Yesterday I had an hour between work appointments. I had taken a notebook and markers with me and had a good book in the car if I felt like reading. All I needed was a place to stop.
I hate doubling back on myself when I’m out, and short of stopping on the side of the road my only option was a cemetery. I pulled in and wound my way down the curving road, parking near a tall pyramid cairn of rocks.
I was the only one there. The only LIVING one there I should say. It’s a beautiful place, nestled on a gentle slope that goes down to the river. On one side is a little inlet full of reeds and birds, on the other the land rises slightly, rocky and treed. It had been misting rain but I decided to take my camera and go for a walk.
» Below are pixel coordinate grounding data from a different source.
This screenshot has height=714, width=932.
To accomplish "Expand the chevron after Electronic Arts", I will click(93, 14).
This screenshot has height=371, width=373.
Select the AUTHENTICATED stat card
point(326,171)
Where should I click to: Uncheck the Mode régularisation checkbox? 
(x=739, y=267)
I was here before, years ago and took a picture of a grave with a carving of Jesus on the cross so worn you could barely tell what it was. It was beautiful, not for it’s content but for the fact of the way it showed the passage of time and weather. For all the seasons it had stood through, hot sultry summers and ice blasted winters. I wondered if I could spot it again and see how the last few years had changed its appearance.
Instead of finding my quarry I was distracted by lambs. The tiny stone kind that mark the graves of babies and children. Souls that never had the opportunity of life. I took a picture of one and then another and soon found myself on a quest to see how many I could find. Each one, like the Jesus stone, worn by the elements, it was hard to tell that some were even lambs. Each one marking the hardship and pain of life and death all those years ago.
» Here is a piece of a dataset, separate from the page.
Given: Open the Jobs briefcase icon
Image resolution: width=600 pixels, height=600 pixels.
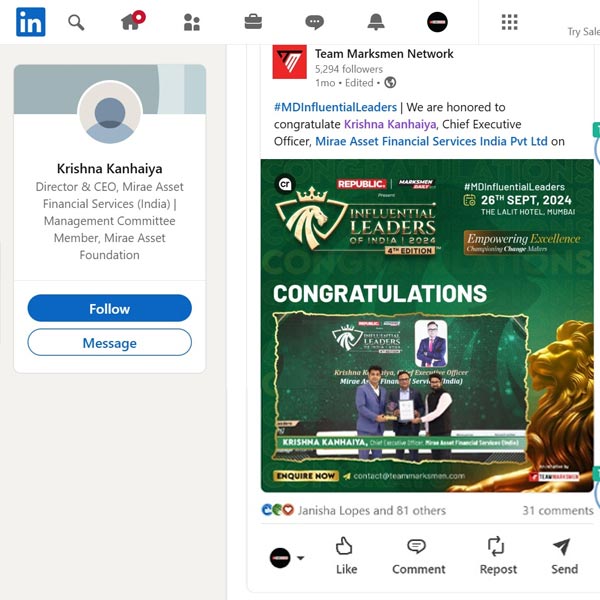Looking at the screenshot, I should pyautogui.click(x=253, y=22).
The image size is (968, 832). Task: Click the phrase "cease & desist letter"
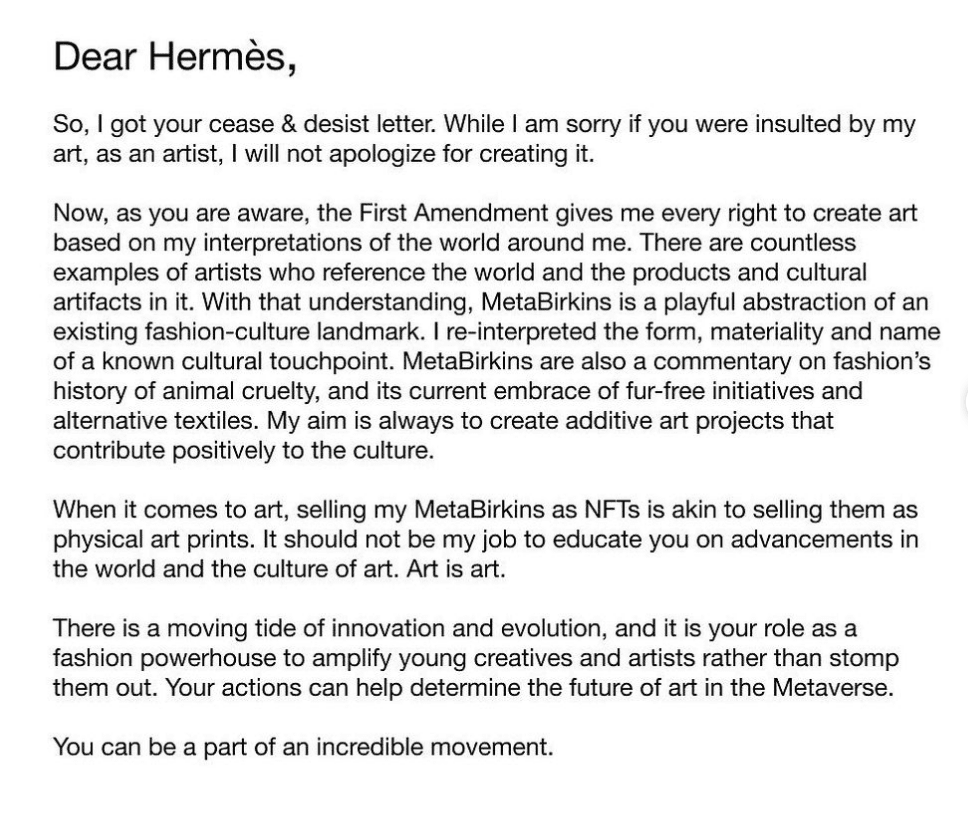tap(335, 125)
It was a peaceful walk with time to ponder things. This place, on one hand so full of death but on the other teeming with life. The trees, grass, clovers, moss, lichens all spreading out, growing and gaining ground. Birdsong from the trees rang out in the still air, letting me know I was still in the real world.
On the way in I had read the sign that said this was a Protestant cemetery, dating back to 1860 — new for many parts of the world but old for Canada. I felt a sadness that death needs to separate people into the right cemetery. That religion pulls us apart right to the end and that act is as much for those who remain as those who have passed.
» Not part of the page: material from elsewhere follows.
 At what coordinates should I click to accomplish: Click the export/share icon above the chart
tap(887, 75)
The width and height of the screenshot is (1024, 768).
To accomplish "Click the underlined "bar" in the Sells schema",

I don’t believe religion separates us after death, I don’t believe any of us have the full story, only bits of it. I’ve never felt comfortable with the dogma of any mainstream, organised religion. Many seem to serve to divide and conquer instead of bringing us together.
I sometimes wonder if the ‘tower of Babel’ was not a fracturing of man by language, but a fracturing of man by the language of religion. I imagine a tower with many windows looking out to the truth. Each one shows only a tiny part of the view outside. People standing at the windows may see similar things, some see another very different view. The point is that everyone thinks they are right, and they are. Everyone thinks the others are wrong, but they are not.
How much better the world would be if we would stop and ask what the other sees instead of condemning it because it’s not the view from our window. If we learned with compassion instead of putting up walls and blocking the views that aren’t our own.
Hmmm.. I had no idea this post was going in this direction when I started. I better stop before I get myself in trouble!
Today I try and look at others with open eyes, with less judgement and prejudice. Today I try and look at others and know that they are following their life path the best they can, that I do not know their past or what hurdles they have overcome, or what trials they may be living with. Today I see that we are all part of the divine in our own myriad ways.